Null semantics mirror the whole-column aggregations, translated to per-group form: nulls are skipped; a group whose values are all null yields 0 for Sum and Count (the sum/count of nothing) and null for Avg, Min and Max (the per-group equivalent of ErrNoValidValues — a group cannot return an error, so it returns null).
Sum, Avg, Min and Max require a float64 column; Count accepts any. It returns ErrColumnNotFound for unknown columns and ErrTypeMismatch for unsupported ones.
type Mask ¶
type Mask struct {
// contains filtered or unexported fields
}
Mask is the result of a comparison over a Dataframe column: one bit per row telling whether that row satisfies the condition. Masks are produced by the Dataframe comparators (Eq, Ne, Lt, Le, Gt, Ge), combined with And, Or and Not, and finally consumed by Dataframe.Where, which materializes the surviving rows — one materialization no matter how many conditions were combined.
A mask carries Kleene three-valued logic: comparing a null row yields neither true nor false but unknown, tracked in a validity bitmap exactly like a column's (nil = no unknowns). Combinators implement the Kleene truth tables at word level — 64 rows per instruction — and Where keeps only rows whose bit is valid AND true, mirroring SQL's WHERE.
func (Mask) And ¶
And returns the logical AND of the two masks under Kleene three-valued logic: the result is known when both operands are known, or when either known operand is false (false decides an AND on its own — false AND unknown is false, not unknown). It panics if the lengths differ.
func (Mask) Not ¶
Not returns the logical negation of the mask. Unknown stays unknown (NOT null is null, per Kleene), so the validity bitmap is shared untouched — only the value bits flip.
type Schema ¶
type Schema []Field
Schema declares the columns to load from an untyped source (CSV, JSON): which ones, their types, and their order in the resulting Dataframe.
grizzly never guesses types — a "08001" zip code stays a string because the user said so, not an int because it looked like one. The schema is a slice (not a map) so the user also controls column order, which untyped sources can't provide reliably: JSON objects are unordered by definition.
schema := grizzly.Schema{
{Name: "product", Type: grizzly.String},
{Name: "price", Type: grizzly.Float64},
}
type StringColumn ¶
type StringColumn struct {
// contains filtered or unexported fields
}
StringColumn is a column of string values backed by a contiguous slice.
Nulls are tracked by a validity bitmap (see bitmap.go): at null rows the values slice holds a placeholder ("") that operations never read.

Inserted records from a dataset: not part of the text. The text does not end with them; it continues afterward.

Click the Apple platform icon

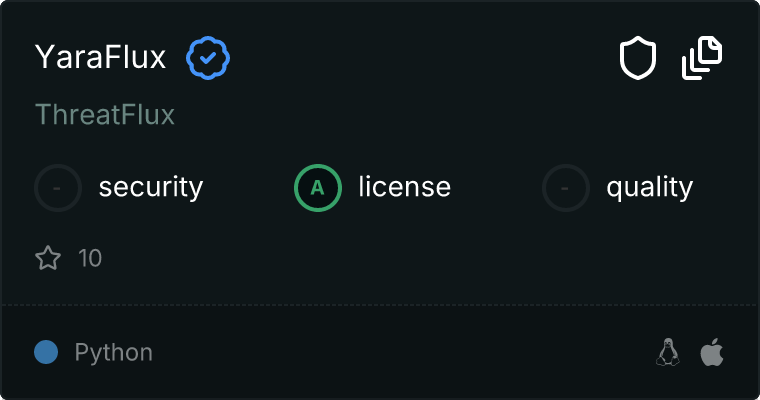coord(712,352)
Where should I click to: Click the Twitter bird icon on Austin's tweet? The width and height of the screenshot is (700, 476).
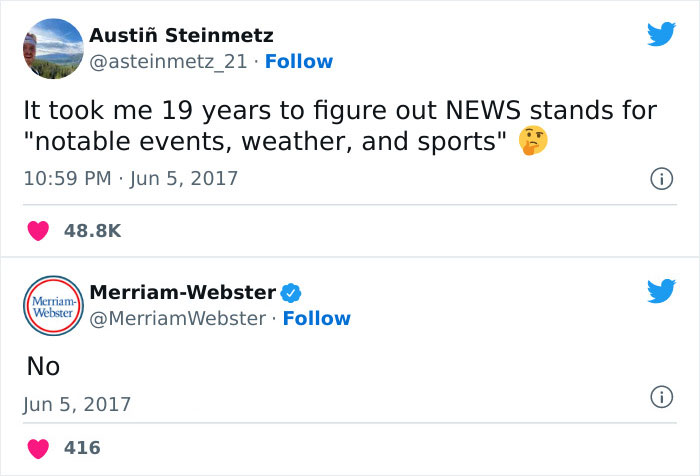(x=661, y=35)
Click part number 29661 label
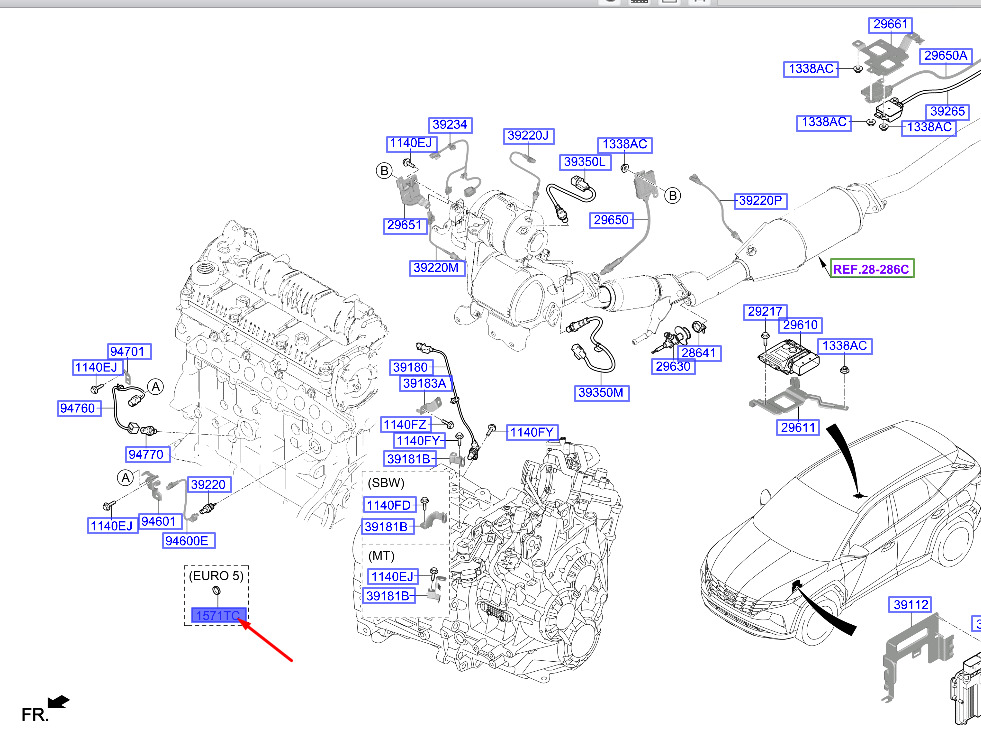This screenshot has width=981, height=730. 890,24
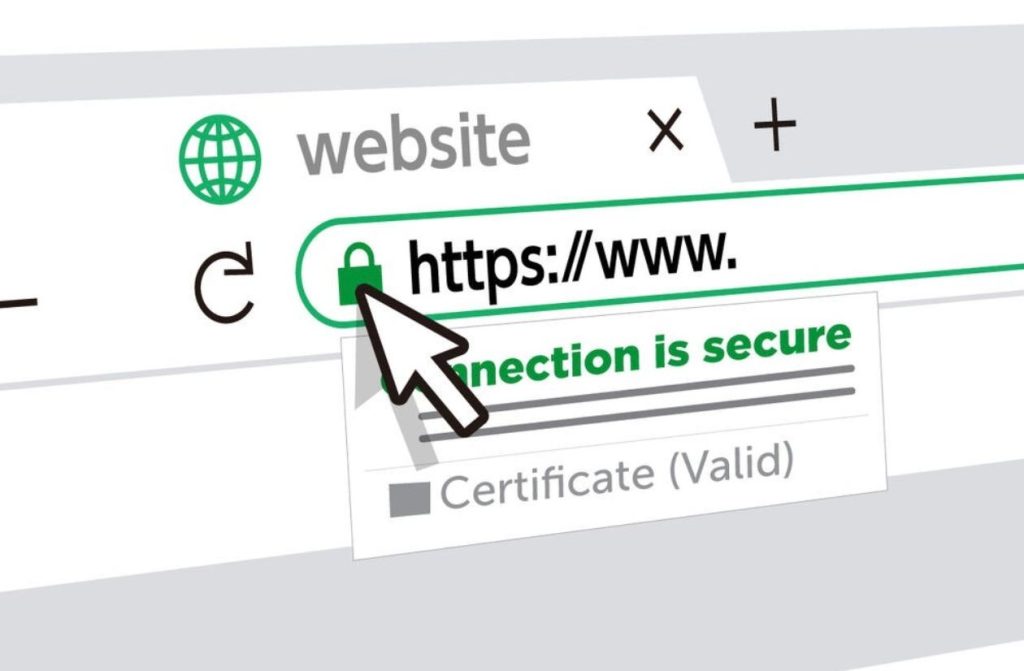Viewport: 1024px width, 671px height.
Task: Click the black-outlined mouse pointer arrow graphic
Action: pos(418,359)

A nil bitmap means the column has no nulls.
func NewStringColumn ¶
func NewStringColumn(name string, values []string) *StringColumn
NewStringColumn returns a StringColumn with the given name and values.
The slice is stored as-is (not copied): the caller must not mutate it after construction. The column has no nulls; use NewStringColumnWithNulls to mark some rows as null.
func NewStringColumnWithNulls ¶
func NewStringColumnWithNulls(name string, values []string, valid []bool) (*StringColumn, error)
NewStringColumnWithNulls returns a StringColumn where valid[i] reports whether values[i] is a real value (true) or a null (false). values and valid must have the same length; otherwise an error is returned.
The []bool mask is the ergonomic boundary representation: it is compacted here, once, into the internal validity bitmap (and dropped entirely when it contains no false entries). The value stored at a null row is kept as a placeholder that operations never read.
func (*StringColumn) IsValid ¶
func (c *StringColumn) IsValid(i int) bool
IsValid reports whether row i holds a value (true) or a null (false). It panics if i is out of range.
func (*StringColumn) Len ¶
func (c *StringColumn) Len() int
Len returns the number of values in the column.
func (*StringColumn) NullCount ¶
func (c *StringColumn) NullCount() int
NullCount returns the number of null rows in the column.